Juan Diego Mora (@Juandi_mora)
Cómo un nombre impronunciable, Haile Gebreselassie, puede estar en boca de todo aquel aficionado al deporte. Cómo un hombre bajito, con una sonrisa eterna puede levantar los brazos y moverlos a ritmo de aplausos de un estadio a rebosar tras 42 kilómetros y ciento noventa y cinco metros.
Combate la guerra del maratón, como antes hizo en pequeñas escaramuzas y peleas en 5.000 y 10.000 metros, con un vaivén de cadera a ritmo de unas piernas delgadas pero fibrosas como cuerdas de acero. Resistencia, no solo física sino también mental. Un objetivo: la meta. Una necesidad: llegar el primero.Es uno de los pocos atletas que añaden a la maratón 400 metros y dos pasos más. Los que tiene la pista al dar la vuelta de honor y los dos escalones para laurearse como el mejor del prueba en el podio. Es de los pocos que prefieren arroparse antes que hidratarse o mojarse la cabeza. Lo hace con la bandera de su país. Una nación orgullosa de su atleta. Donde es un mito, un símbolo.
Ha dejado huella.
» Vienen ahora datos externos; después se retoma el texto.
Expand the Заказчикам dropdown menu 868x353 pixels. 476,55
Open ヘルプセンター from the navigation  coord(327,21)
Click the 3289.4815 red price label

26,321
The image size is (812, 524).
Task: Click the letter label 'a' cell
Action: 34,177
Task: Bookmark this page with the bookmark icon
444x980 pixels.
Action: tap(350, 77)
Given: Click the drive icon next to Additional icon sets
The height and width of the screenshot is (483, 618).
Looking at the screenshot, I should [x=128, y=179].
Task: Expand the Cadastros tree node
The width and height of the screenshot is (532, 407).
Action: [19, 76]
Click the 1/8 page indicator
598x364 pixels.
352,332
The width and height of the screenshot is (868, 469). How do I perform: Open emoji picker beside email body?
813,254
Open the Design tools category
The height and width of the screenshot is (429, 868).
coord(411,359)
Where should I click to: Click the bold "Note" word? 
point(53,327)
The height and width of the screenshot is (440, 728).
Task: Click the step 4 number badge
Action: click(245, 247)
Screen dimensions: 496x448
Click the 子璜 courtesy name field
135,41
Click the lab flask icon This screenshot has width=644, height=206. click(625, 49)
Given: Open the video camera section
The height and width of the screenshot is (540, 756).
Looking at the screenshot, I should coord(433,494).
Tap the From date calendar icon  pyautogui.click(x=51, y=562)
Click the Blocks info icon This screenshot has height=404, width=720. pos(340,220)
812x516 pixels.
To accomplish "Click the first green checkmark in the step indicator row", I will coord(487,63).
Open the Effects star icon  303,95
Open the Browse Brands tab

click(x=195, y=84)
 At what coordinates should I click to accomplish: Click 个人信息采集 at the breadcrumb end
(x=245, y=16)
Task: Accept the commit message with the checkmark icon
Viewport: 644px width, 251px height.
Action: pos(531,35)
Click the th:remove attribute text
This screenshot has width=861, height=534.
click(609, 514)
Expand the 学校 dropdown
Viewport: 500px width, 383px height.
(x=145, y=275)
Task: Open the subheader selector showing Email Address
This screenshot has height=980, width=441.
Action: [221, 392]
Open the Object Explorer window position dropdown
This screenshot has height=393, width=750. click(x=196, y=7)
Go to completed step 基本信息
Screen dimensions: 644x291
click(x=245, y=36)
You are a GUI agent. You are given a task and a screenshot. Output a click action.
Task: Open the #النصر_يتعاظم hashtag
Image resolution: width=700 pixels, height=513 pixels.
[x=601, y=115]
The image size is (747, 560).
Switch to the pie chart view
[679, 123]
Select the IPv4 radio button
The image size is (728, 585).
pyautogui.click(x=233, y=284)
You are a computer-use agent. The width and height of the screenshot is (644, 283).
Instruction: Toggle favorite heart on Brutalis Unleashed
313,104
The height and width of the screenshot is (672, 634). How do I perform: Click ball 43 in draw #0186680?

Una marca de un pie pequeño que pisaba casi sin querer, pero que lo hacía a un ritmo constante que tal solo él podía mantener. Ha dejado fotos para la historia, sin necesidad de focos o el flash , tan sólo el resplandor de una estrella propia que iluminaba con sus éxitos y su sonrisa las fotografías lanzadas desde las gradas.
Ha dejado a un deporte con una calle vacía, la primera, desde la entrada al estadio hasta la meta. Un kilómetro final huérfano de arrancadas cuando no queda aliento. Donde el etiope era imparable.